AUSSPRACHE Ein Jahr nach dem Brüderle-Skandal und der #aufschrei-Debatte haben wir Protago- nistinnen des Streits an einen Tisch gebeten. Sofort prallten die Ansichten wieder aufeinander. Steht diese feministische Debatte tatsächlich noch am Anfang?

Die Politikerin

■ Gesine Agena, 26, ist im Bundesvorstand der Grünen und dort frauenpolitische Sprecherin. Sie studiert Politikwissenschaft und war bis 2011 Sprecherin der Grünen Jugend. 2012 initiierte sie einen Aufruf für die Quotierung der Spitzenkandidatinnen zur Bundestagswahl in der Partei. In der #aufschrei-Debatte thematisierte sie Sexismus innerhalb der Politik.

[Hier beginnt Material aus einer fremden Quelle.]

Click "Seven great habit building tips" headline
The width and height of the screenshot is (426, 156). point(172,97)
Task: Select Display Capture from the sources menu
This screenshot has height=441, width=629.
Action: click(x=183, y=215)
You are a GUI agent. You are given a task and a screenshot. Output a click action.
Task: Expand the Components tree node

INTERVIEW HEIDE OESTREICH UND SIMONE SCHMOLLACK FOTOS DAVID OLIVEIRA

taz: Vor einem Jahr warf die Stern- Autorin Laura Himmelreich dem FDP-Politiker Rainer Brüderle Sexismus vor. Es entbrannte eine Debatte, die Sie alle geprägt haben. Wann ist Ihnen zuletzt Sexismus begegnet?

Anne Wizorek: Im Netz tauchen fast täglich diffamierende Kommentare zu meiner Person auf. Und die sind oft sexistisch, weil sie sich auf mich als Frau beziehen. Etwa, ich sei eine „attention whore“, also aufmerksamkeitsgeil, wenn ich mit den Medien spreche.

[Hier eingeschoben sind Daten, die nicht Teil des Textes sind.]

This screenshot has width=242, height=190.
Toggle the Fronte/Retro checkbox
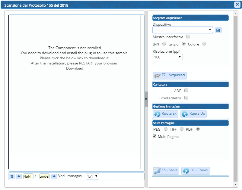click(186, 98)
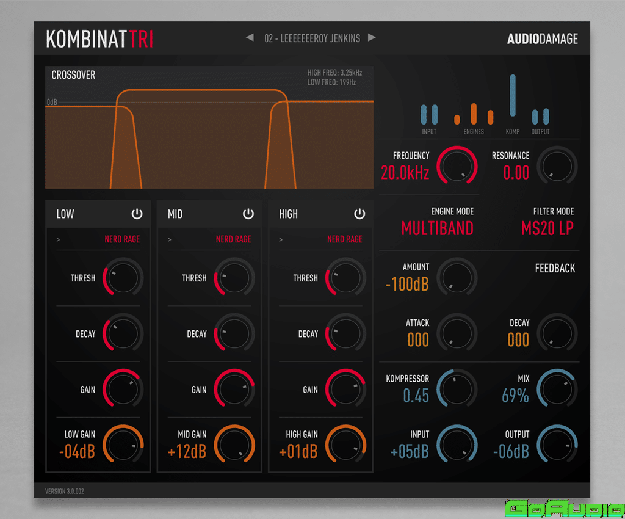
Task: Click the KOMPRESSOR knob
Action: click(x=458, y=388)
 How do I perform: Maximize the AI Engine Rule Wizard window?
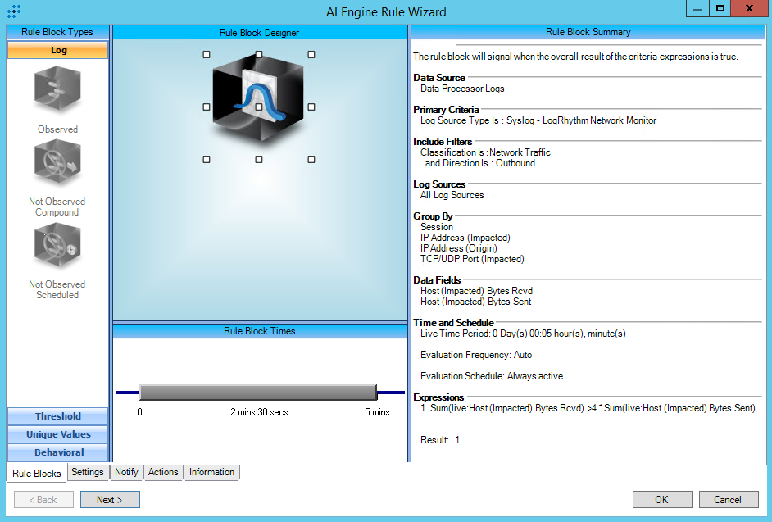coord(720,8)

Christiane Hoffmann: Aufmerksamkeitsgeil – das ist doch nicht sexistisch.

Wizorek: Das wird aber Frauen viel schneller vorgeworfen als Männern. Mein Anliegen ist angeblich nicht wichtig genug, als dass ich darüber öffentlich sprechen dürfte.

Hoffmann: Die Sucht nach Aufmerksamkeit wird vor allem stark bei männlichen Politikern thematisiert.

Gesine Agena: Der Vorwurf, man suche nur Aufmerksamkeit, wird Frauen auch in der Politik häufiger gemacht als Männern. Das bedeutet auch, dass ihre Anliegen offenbar unwichtig sind.

Frau Hoffmann, haben Sie nie Sexismus erlebt?

Hoffmann: Doch. Ich war als Journalistin lange in Russland und im Iran. Da bin ich sehr handgreiflich angemacht worden. Aber hier im Berliner Betrieb habe ich damit keine Probleme.

Und Sie, Frau Agena?

Agena: Die taz hat mich in einem Interview einmal als Erstes gefragt, wie lange ich morgens für meine Haare brauche. Mit so einer Nebensächlichkeit anzufangen – das hätte man mit einem Mann so nicht gemacht.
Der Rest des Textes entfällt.